Get physical with wintering. In her book, May tells the story of cold water swimming (and by cold, I mean 37 degrees Fahrenheit cold). I was nearly shivering just reading about it, but there was something exhilarating about it too.

“Immersion in cold water has been shown to increase levels of dopamine, the neurotransmitter that stimulates the brain’s reward and pleasure centers, by 250 percent,” May notes in the book. “A recent study found that regular winter swimming significantly decreased tension and fatigue, as well as negative states associated with memory and mood, and improved swimmers’ sense of general wellbeing.”
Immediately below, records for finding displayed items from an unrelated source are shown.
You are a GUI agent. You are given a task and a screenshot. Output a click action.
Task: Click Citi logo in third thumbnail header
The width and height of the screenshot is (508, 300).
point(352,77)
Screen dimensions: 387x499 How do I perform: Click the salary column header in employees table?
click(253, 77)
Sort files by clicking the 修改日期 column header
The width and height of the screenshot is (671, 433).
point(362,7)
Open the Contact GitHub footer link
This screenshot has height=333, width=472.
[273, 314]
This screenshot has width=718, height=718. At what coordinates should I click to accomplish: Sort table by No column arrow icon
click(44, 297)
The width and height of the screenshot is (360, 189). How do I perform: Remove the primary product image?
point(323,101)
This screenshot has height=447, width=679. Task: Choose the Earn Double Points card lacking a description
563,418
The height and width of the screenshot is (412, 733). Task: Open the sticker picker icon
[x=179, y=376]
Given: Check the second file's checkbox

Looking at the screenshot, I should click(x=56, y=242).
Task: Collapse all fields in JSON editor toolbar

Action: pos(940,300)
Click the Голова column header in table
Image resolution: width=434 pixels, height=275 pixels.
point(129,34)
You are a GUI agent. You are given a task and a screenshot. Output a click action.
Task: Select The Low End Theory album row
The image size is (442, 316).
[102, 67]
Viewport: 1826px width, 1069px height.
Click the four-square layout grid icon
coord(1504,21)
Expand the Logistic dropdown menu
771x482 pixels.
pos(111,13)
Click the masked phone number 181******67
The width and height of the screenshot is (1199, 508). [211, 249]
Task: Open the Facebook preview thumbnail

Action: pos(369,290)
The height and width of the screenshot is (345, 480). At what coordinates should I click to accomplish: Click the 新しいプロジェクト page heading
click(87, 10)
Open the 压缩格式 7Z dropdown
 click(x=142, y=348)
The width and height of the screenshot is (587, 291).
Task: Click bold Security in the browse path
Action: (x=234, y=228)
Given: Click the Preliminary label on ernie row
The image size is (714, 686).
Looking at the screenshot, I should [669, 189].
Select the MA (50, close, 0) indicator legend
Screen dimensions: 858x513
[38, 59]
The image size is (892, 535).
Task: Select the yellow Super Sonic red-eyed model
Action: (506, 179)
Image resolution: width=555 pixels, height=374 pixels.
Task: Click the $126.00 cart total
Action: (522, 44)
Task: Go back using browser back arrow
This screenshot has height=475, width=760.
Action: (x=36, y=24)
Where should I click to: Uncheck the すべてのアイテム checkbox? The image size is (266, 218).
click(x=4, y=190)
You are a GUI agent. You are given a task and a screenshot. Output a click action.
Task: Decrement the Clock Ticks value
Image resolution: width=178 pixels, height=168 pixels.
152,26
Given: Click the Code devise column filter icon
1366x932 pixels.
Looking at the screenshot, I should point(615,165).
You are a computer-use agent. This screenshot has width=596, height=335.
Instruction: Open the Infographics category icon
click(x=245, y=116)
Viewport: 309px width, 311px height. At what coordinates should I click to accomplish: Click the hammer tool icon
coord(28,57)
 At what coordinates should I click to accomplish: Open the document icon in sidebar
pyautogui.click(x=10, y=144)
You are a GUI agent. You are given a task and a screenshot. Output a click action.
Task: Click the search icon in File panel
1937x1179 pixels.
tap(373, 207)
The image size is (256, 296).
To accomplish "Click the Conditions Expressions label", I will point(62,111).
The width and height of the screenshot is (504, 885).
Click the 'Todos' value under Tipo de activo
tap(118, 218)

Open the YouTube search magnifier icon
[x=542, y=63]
person holding white ceramic mugPhoto by Alex Padurariu on Unsplash

I’m not going to start swimming in Lake Michigan in the middle of January, but this concept has changed my perspective. I’m more likely to blast the cold water at the end of a shower, and I was more eager to walk out into a cold mountain lake on vacation this summer, instead of sitting on the rocky shore as I would have done in the past. I feel energized and peaceful all at the same time, while also sensing a clarity that I can’t quite pinpoint. Bottom line: it feels good even if it feels uncomfortable.

Don’t be ashamed or embarrassed of the dark and difficult times. As May writes, “Everybody winters at one time or another; some winter over and over again.” In our glossy and edited social media culture, it can be easy to think that we are alone in our struggles, mental health challenges, and difficult times. But that just isn’t true.

Our inability to accept, hold space for, and even nurture our pain doesn’t come from a personality flaw or weakness, but simply because we weren’t given the tools to do otherwise. As May writes, “We’re not raised to recognize wintering or to acknowledge its inevitability. Instead, we tend to see it as a humiliation, something that should be hidden from view lest we shock the world too greatly.”

I’ve been open about my mental health challenges, but the concept of wintering has helped me be more open about these challenges in real time. I’m far more likely to say, “I am struggling” or “I’m dealing with a touch of depression right now,” than waiting until I “feel better.” And this distinction has been critical in getting the help and support so that I can actually feel better.

Wintering isn’t just cozy socks, glowing candles, and knitting while tucked under a quilt. Though it can certainly be those things too. Mostly it’s about seeing winter, and any hard or dark times in our life, for what they are – essential. Wintering is about shutting off the constant busyness and go-go-going of our lives that we sometimes use to mask our pain or anxiety or sadness so that we can recover, heal, and grow.